Transcriptional regulation of the cardiac-specific MLC2 gene during Xenopus embryonic development.
Latinkic BV., Cooper B., Smith S., Kotecha S., Towers N., Sparrow D., Mohun TJ.
The mechanisms by which transcription factors, which are not themselves tissue restricted, establish cardiomyocyte-specific patterns of transcription in vivo are unknown. Nor do we understand how positional cues are integrated to provide regionally distinct domains of gene expression within the developing heart. We describe regulation of the Xenopus XMLC2 gene, which encodes a regulatory myosin light chain of the contractile apparatus in cardiac muscle. This gene is expressed from the onset of cardiac differentiation in the frog embryo and is expressed throughout all the myocardium, both before and after heart chamber formation. Using transgenesis in frog embryos, we have identified an 82 bp enhancer within the proximal promoter region of the gene that is necessary and sufficient for heart-specific expression of an XMLC2 transgene.
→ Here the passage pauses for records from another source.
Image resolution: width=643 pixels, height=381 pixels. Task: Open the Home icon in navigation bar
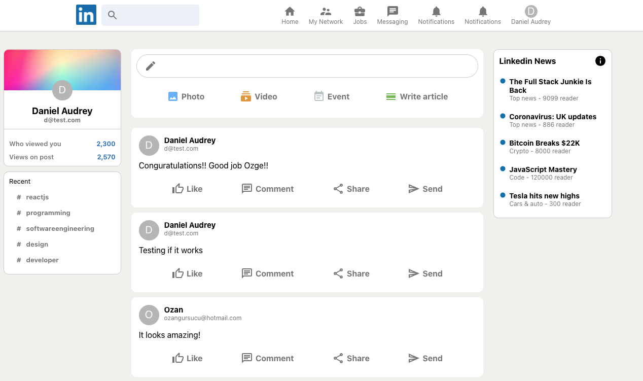click(290, 11)
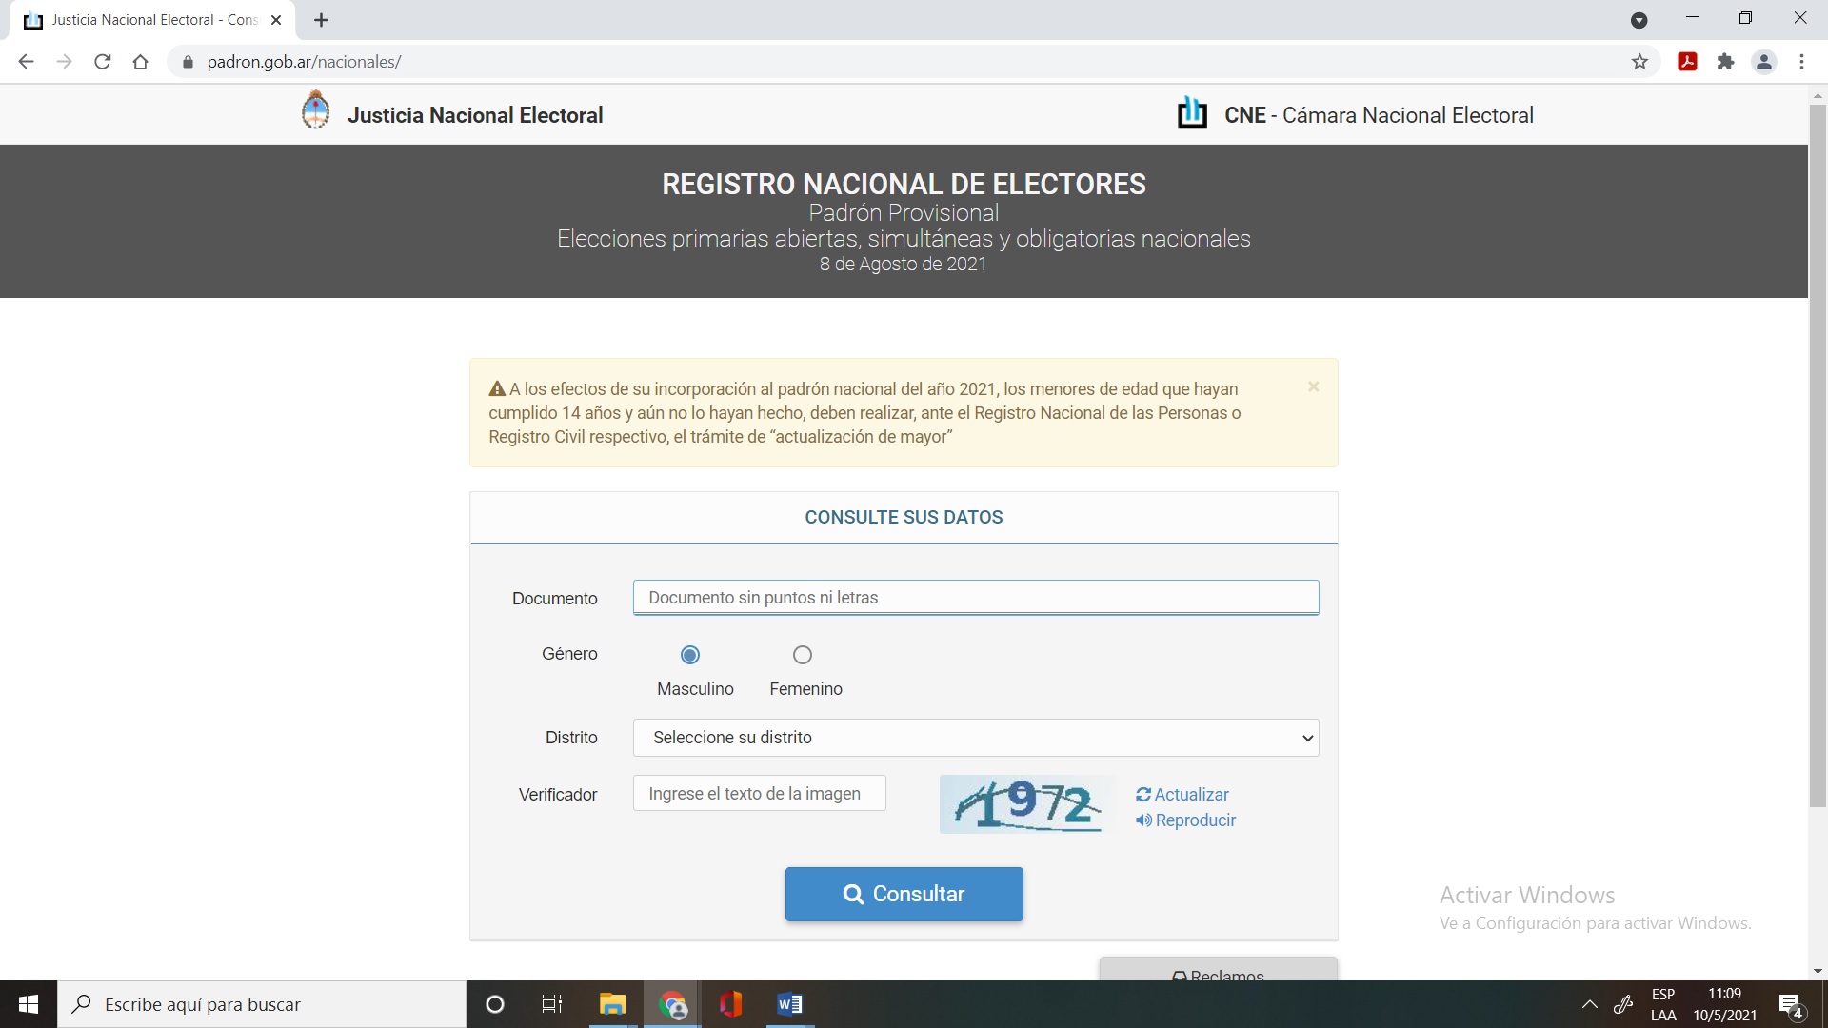The image size is (1828, 1028).
Task: Select the Justicia Nacional Electoral tab
Action: pos(152,20)
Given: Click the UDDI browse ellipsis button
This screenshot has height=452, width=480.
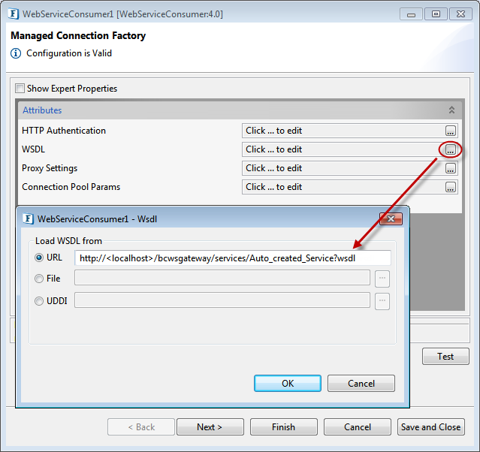Looking at the screenshot, I should pos(382,301).
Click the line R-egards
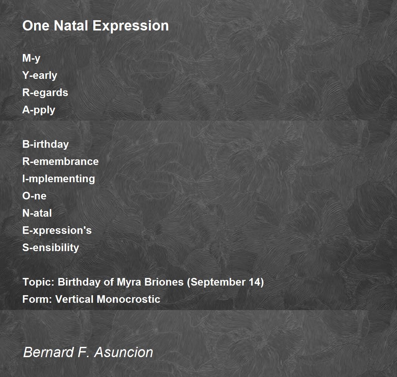Viewport: 397px width, 377px height. [45, 93]
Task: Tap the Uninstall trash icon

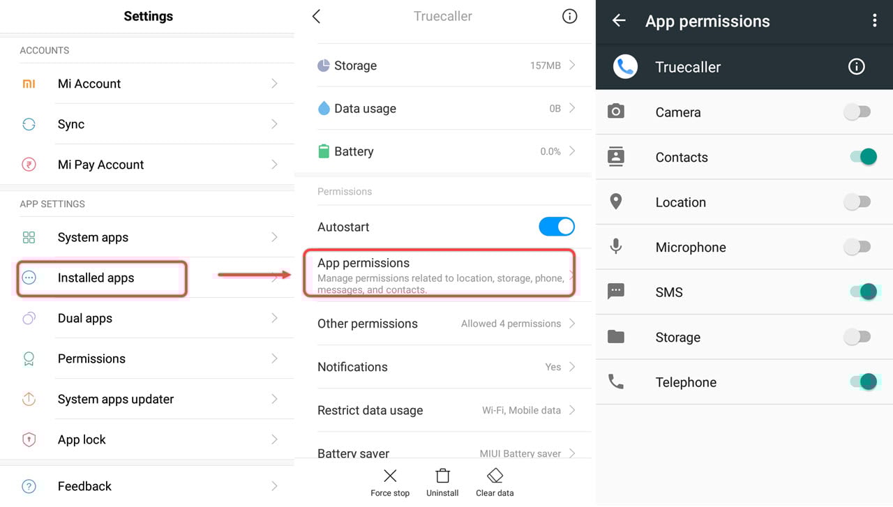Action: coord(442,476)
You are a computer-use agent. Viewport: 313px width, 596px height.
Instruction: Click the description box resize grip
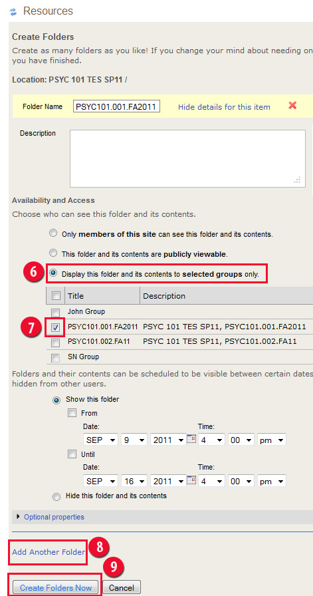pos(298,180)
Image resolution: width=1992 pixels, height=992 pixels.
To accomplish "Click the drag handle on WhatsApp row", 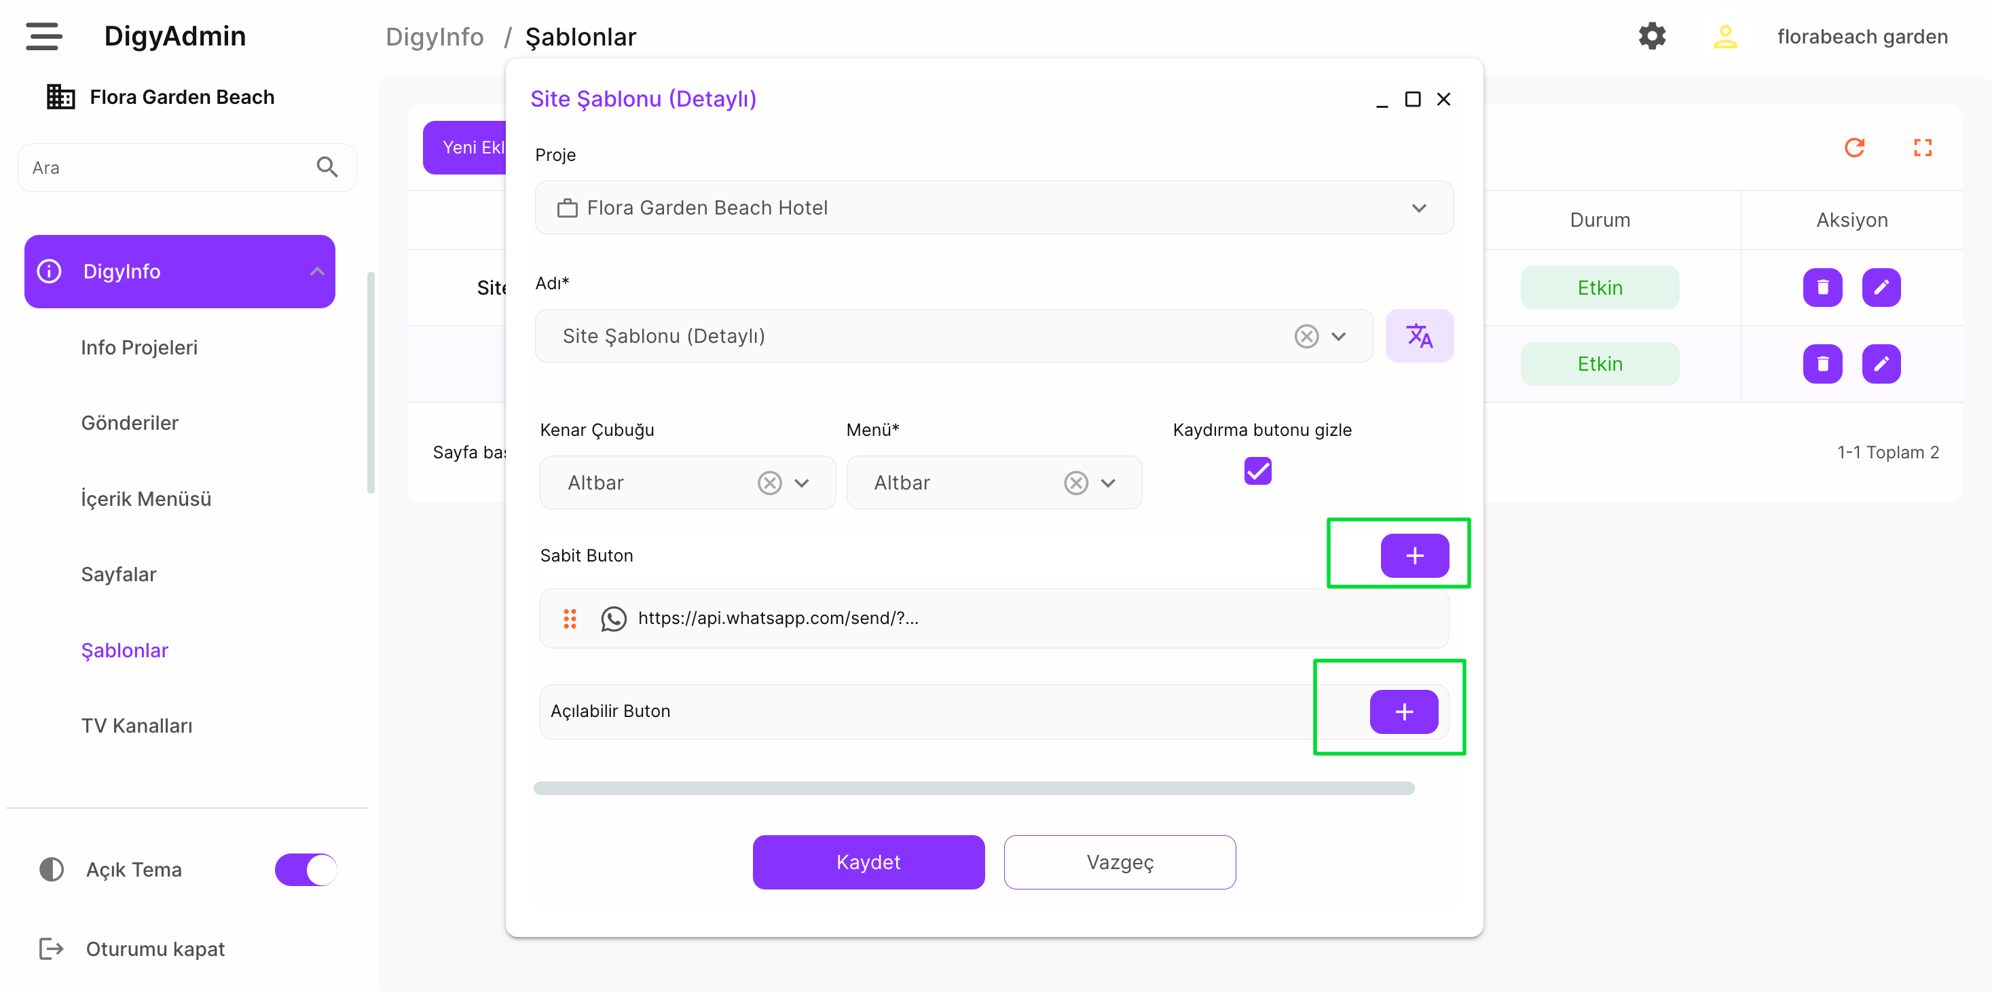I will (x=570, y=619).
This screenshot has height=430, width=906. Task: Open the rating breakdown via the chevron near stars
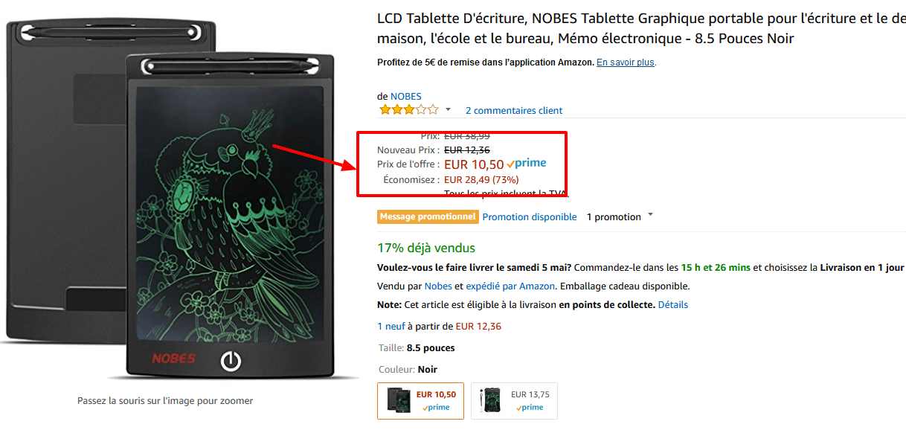[447, 110]
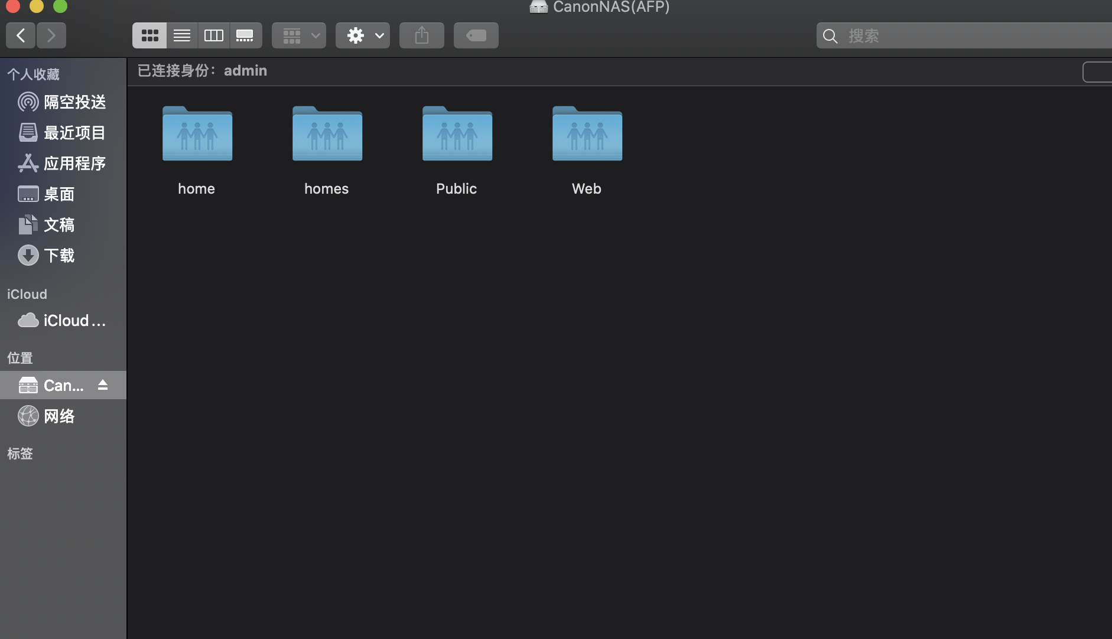Open the group-by arrangement dropdown
The width and height of the screenshot is (1112, 639).
299,35
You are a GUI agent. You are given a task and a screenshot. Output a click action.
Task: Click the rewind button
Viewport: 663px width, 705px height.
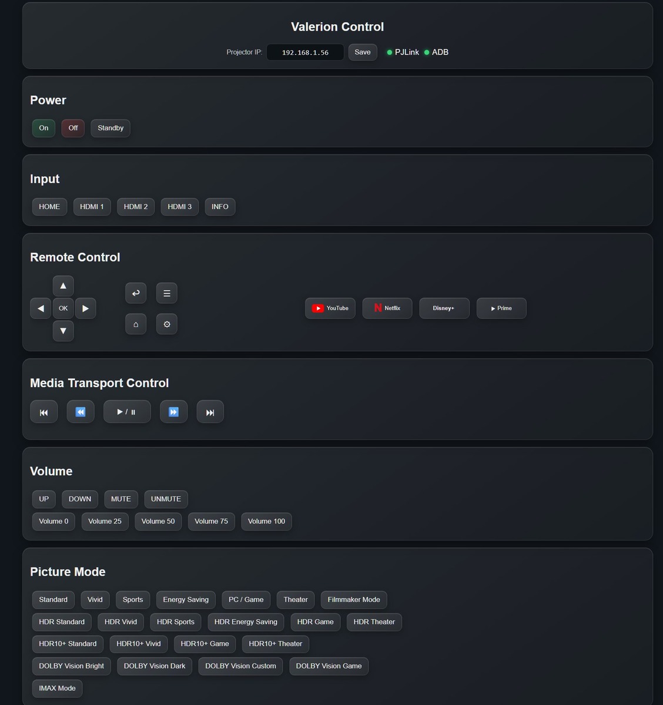[81, 412]
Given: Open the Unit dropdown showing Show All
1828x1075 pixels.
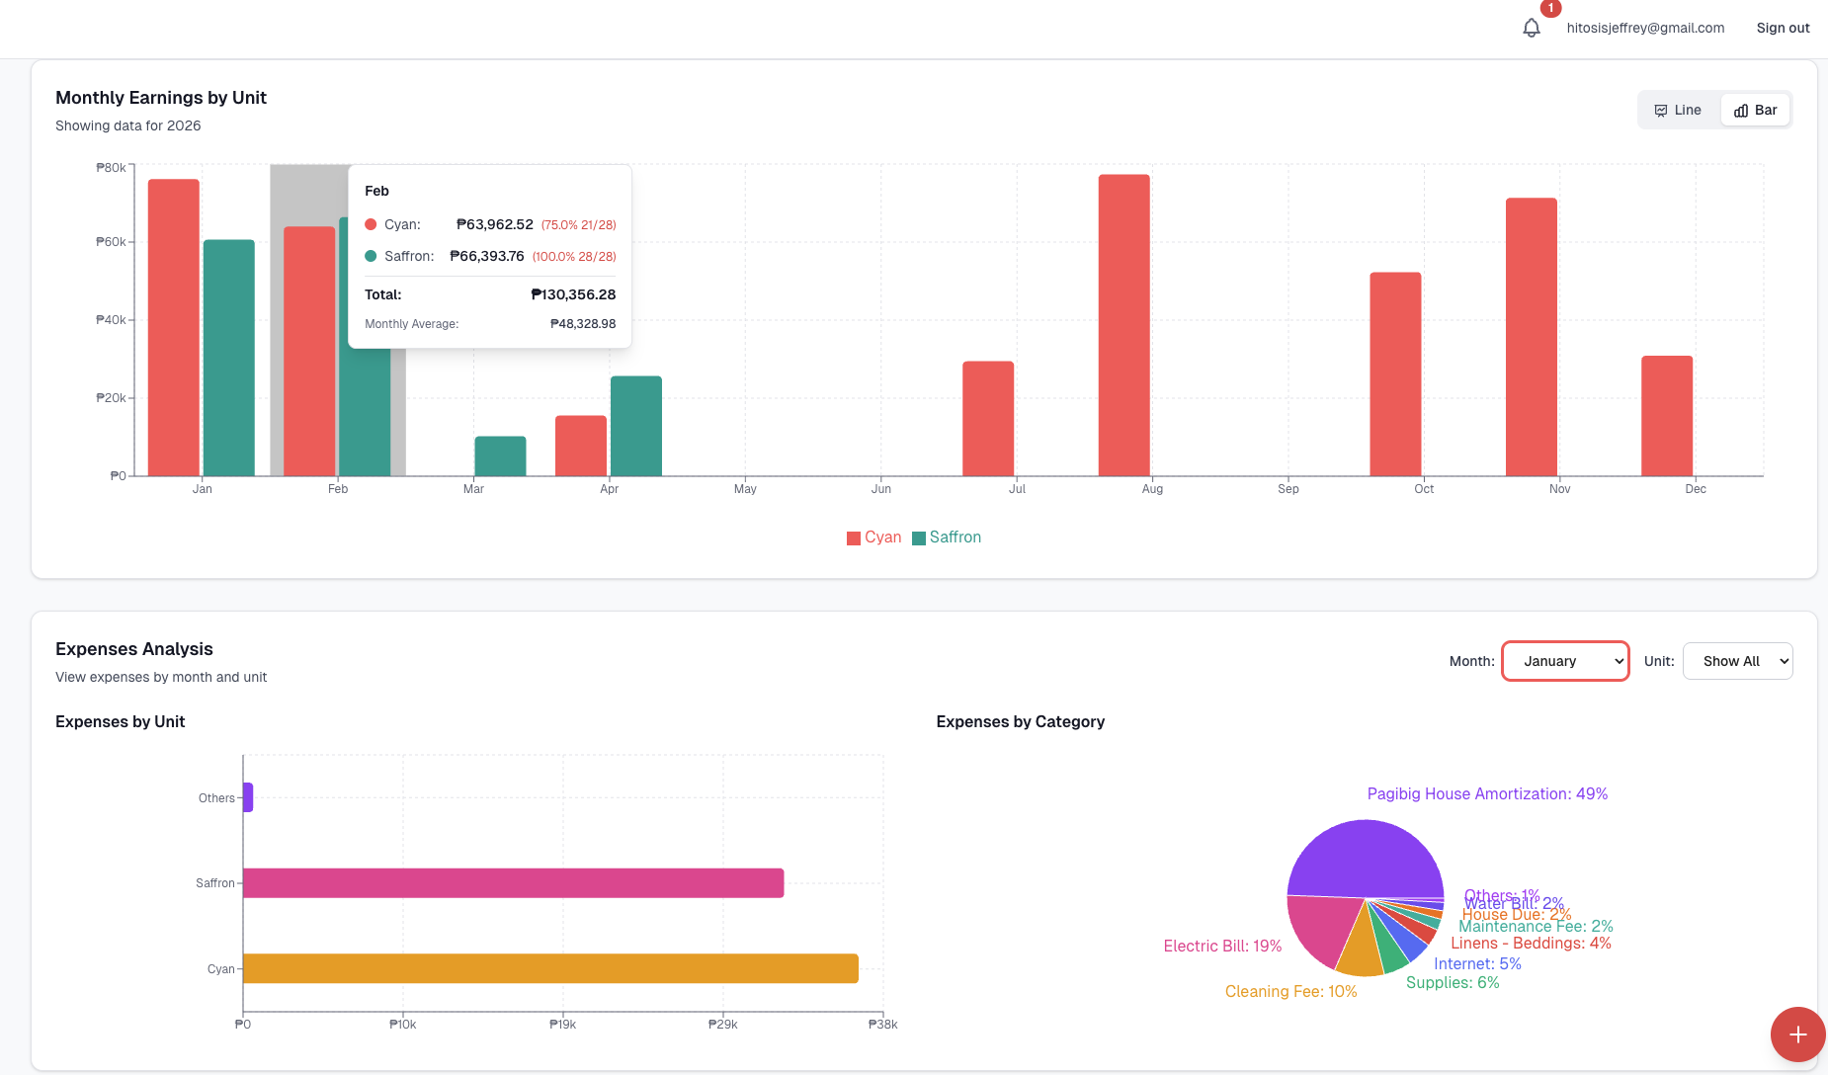Looking at the screenshot, I should tap(1737, 661).
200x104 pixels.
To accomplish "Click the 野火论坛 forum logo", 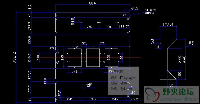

This enhancer is composed of two GATA sites and a composite YY1/CArG-like site. We show that the low-affinity SRF site is essential for transgene expression and that cardiac-specific expression also requires the presence of at least one adjacent GATA site. The overlapping YY1 site within the enhancer appears to act primarily as a repressor of ectopic expression, although it may also have a positive role. Finally, we show that the frog MLC2 promoter drives pan myocardial expression of a transgene in mice, despite the more restricted patterns of expression of murine MLC2 genes. We speculate that a common regulatory mechanism may be responsible for pan-myocardial expression of XMLC2 in both the frog and mouse, modulation of which could have given rise to more restricted patterns of expression within the heart of higher vertebrates.